When Kallmann syndrome is due to mutations in the gene years1, it has a recessive inheritance pattern linked to chromosome X. The years1 gene is on the X chromosome, one of the two sex chromosomes. In males, an altered copy of the gene in each cell is sufficient to express the disease. In women, the mutation must be present in both copies of the gene to express the disease. Males are affected by X - linked recessive disorders much more frequently than women. A feature of the X - linked inheritance is that fathers can not pass X - linked traits to their sons chromosome. Most cases of Kallmann syndrome are described as simple, which means that only one person in a family is affected. Some people inherit a genetic mutation affected years1 their mothers, who carry one mutated copy of the gene in each cell. Other people have the disease as a result of a new mutation in the gene years1.
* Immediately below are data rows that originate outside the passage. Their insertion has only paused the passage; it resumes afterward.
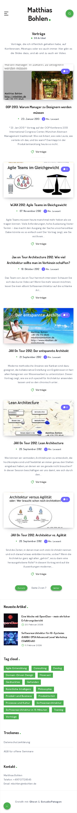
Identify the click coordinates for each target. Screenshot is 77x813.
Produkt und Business (19, 696)
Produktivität (47, 696)
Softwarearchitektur (49, 702)
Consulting (40, 668)
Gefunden (33, 682)
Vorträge (41, 151)
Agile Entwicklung (16, 668)
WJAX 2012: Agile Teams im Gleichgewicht (38, 205)
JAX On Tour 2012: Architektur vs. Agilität (38, 535)
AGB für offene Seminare (18, 751)
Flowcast (45, 675)
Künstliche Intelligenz (18, 689)
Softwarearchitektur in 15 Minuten (26, 709)
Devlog (57, 668)
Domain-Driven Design (19, 675)
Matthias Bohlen (39, 13)
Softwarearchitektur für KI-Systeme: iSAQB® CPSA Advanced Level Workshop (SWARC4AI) (44, 637)
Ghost (33, 801)
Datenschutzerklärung (17, 742)
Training (58, 709)
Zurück (21, 588)
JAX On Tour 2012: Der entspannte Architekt (38, 351)
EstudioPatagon (51, 801)
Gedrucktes (13, 682)
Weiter (56, 588)
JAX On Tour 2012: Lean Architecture (38, 443)
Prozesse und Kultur (18, 702)
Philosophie (45, 689)
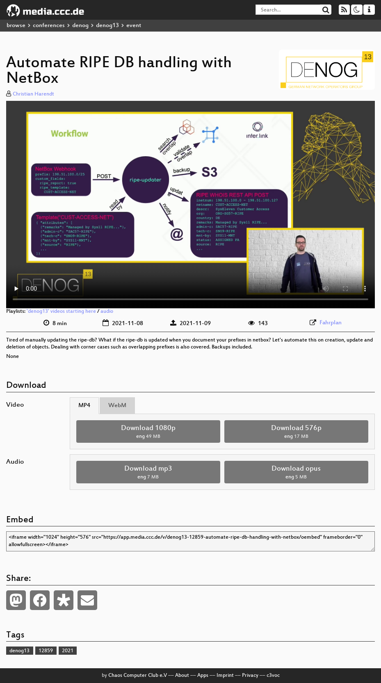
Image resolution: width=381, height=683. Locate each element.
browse (16, 25)
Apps (202, 675)
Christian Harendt (33, 94)
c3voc (273, 675)
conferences (49, 25)
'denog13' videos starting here (61, 311)
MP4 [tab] (84, 405)
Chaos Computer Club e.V (137, 675)
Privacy (250, 675)
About (182, 675)
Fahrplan (330, 322)
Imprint (225, 675)
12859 (46, 651)
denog (80, 25)
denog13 (107, 25)
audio (106, 311)
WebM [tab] (117, 405)
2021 (67, 651)
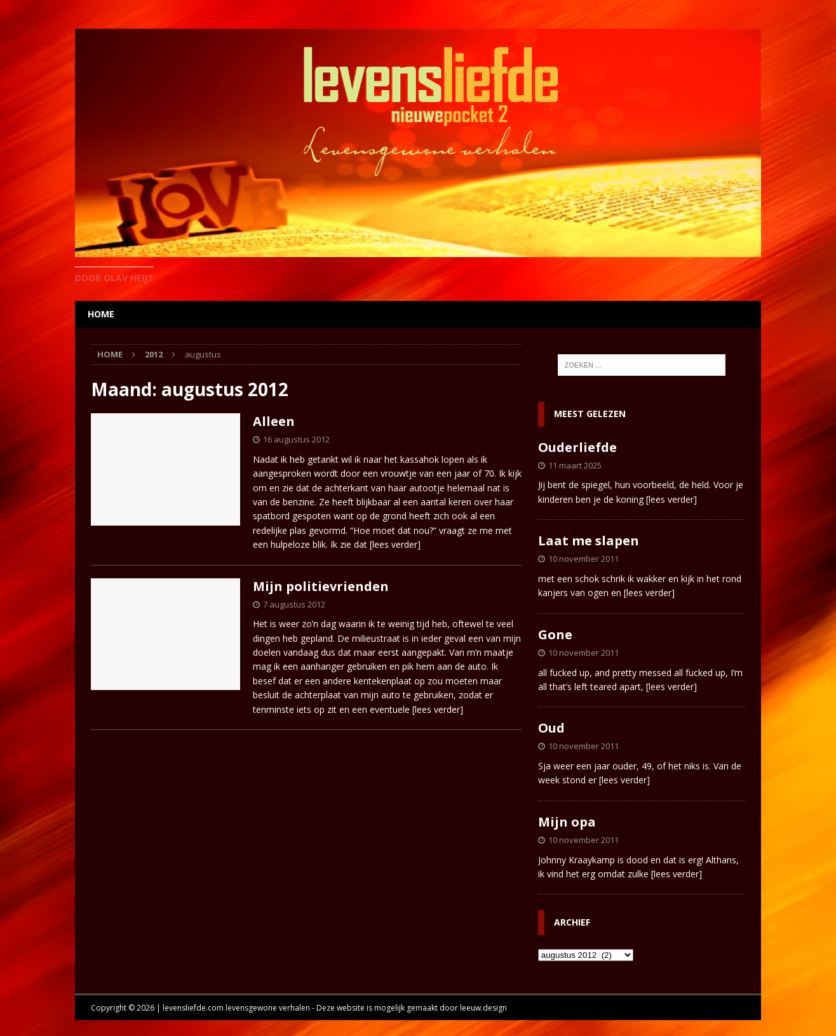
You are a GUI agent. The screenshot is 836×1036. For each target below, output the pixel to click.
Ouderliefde (577, 447)
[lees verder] (395, 544)
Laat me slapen (588, 540)
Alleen (274, 421)
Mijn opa (567, 821)
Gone (555, 634)
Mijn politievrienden (321, 586)
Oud (551, 727)
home (101, 314)
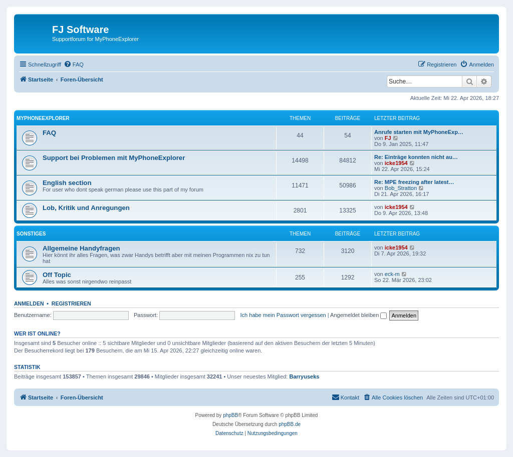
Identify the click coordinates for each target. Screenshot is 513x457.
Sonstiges (31, 233)
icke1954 (396, 163)
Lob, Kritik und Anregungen (86, 208)
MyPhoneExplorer (43, 118)
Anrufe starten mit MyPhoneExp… (418, 132)
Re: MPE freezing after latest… (414, 182)
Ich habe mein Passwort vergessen (283, 315)
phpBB (230, 415)
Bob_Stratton (401, 188)
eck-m (392, 274)
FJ (388, 138)
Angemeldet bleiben (358, 315)
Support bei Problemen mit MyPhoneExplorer (114, 158)
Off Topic (57, 274)
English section (67, 182)
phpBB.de (290, 424)
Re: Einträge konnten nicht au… (416, 157)
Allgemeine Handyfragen (81, 248)
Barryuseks (305, 377)
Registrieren (71, 303)
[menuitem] (74, 64)
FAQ (49, 132)
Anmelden (29, 303)
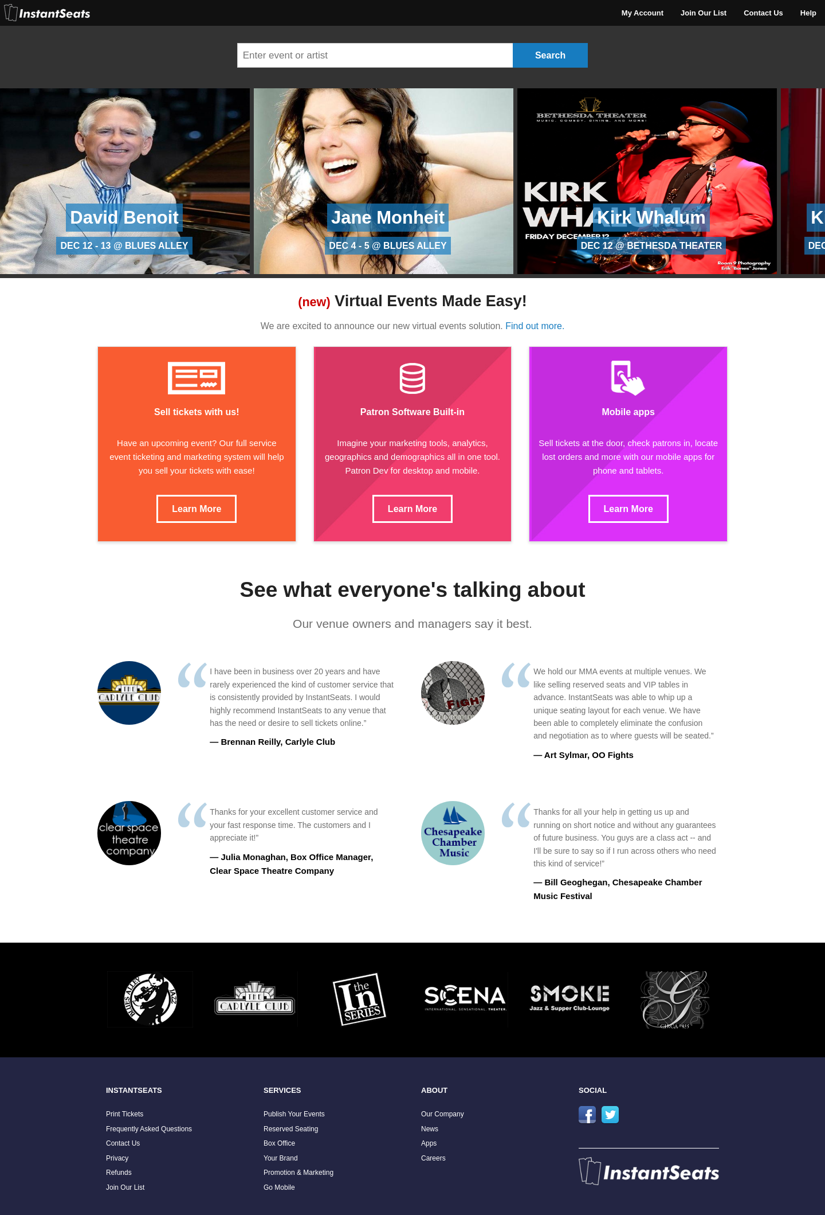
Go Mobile (279, 1187)
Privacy (117, 1158)
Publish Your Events (294, 1114)
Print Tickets (124, 1114)
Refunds (119, 1173)
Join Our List (703, 13)
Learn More (196, 509)
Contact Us (763, 13)
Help (808, 13)
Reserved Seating (291, 1129)
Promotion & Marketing (298, 1173)
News (429, 1129)
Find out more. (534, 326)
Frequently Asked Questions (149, 1129)
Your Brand (281, 1158)
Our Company (442, 1114)
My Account (642, 13)
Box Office (279, 1143)
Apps (429, 1143)
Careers (433, 1158)
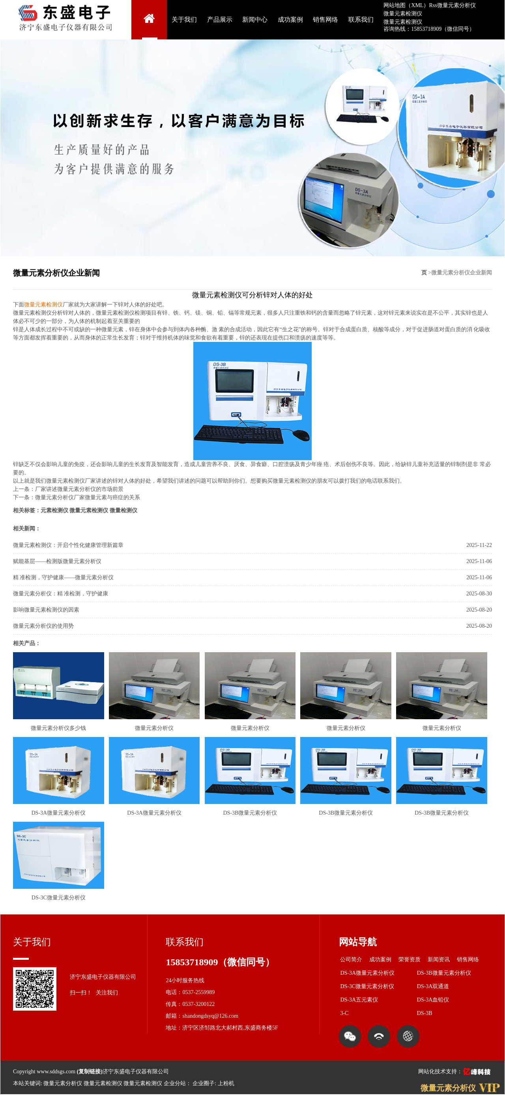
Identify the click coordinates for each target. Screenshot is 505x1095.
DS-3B (424, 1013)
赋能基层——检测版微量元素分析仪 (57, 561)
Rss (433, 5)
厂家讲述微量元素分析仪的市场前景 (79, 489)
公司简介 (351, 960)
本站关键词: (27, 1083)
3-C (344, 1013)
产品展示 (219, 19)
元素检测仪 (54, 510)
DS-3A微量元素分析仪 (367, 973)
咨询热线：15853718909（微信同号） (429, 29)
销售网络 (325, 19)
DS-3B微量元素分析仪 (444, 973)
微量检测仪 (123, 510)
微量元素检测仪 (402, 14)
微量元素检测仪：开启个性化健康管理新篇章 (68, 545)
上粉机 (226, 1083)
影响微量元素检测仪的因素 (46, 610)
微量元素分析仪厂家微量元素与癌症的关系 (87, 497)
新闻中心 (254, 19)
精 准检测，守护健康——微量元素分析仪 (63, 577)
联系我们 (361, 19)
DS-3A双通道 (433, 986)
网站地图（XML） (406, 5)
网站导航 (358, 942)
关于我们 (184, 19)
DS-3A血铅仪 (433, 1000)
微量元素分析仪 (456, 5)
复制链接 (90, 1071)
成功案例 (290, 19)
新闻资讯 (439, 960)
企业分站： (177, 1083)
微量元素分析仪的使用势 (43, 626)
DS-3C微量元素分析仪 (367, 986)
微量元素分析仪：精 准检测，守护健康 (60, 594)
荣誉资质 (409, 960)
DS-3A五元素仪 (359, 1000)
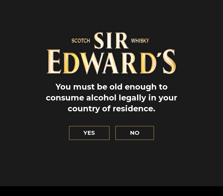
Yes (89, 132)
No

When Kallmann syndrome is due to mutations in other genes, often it has an autosomal dominant inheritance, which means that a copy of an altered gene in each cell is sufficient to express the disease. In some cases, an affected person inherits the mutation of a mother or father affected. Other cases are due to new mutations in the gene and occur in people with no history of disease in your family. In family, Kallmann syndrome has shown a pattern autosomal recessive inheritance, which means that both copies of the gene in every cell must have mutations for alteration is expressed. The parents of an individual with an autosomal recessive disease have a copy of the mutated gene, but usually show no signs and symptoms of the disease.

Tests performed in IVAMI: in IVAMI perform the detection of mutations associated with Kallmann syndrome, by complete PCR amplification of the exons of years1 CHD7, FGF8, FGFR1, PROK2 and PROKR2, respectively, and subsequent sequencing genes.

Samples recommended: EDTA blood collected for separation of blood leukocytes, or impregnated sample card with dried blood (IVAMI may mail the card to deposit the blood sample).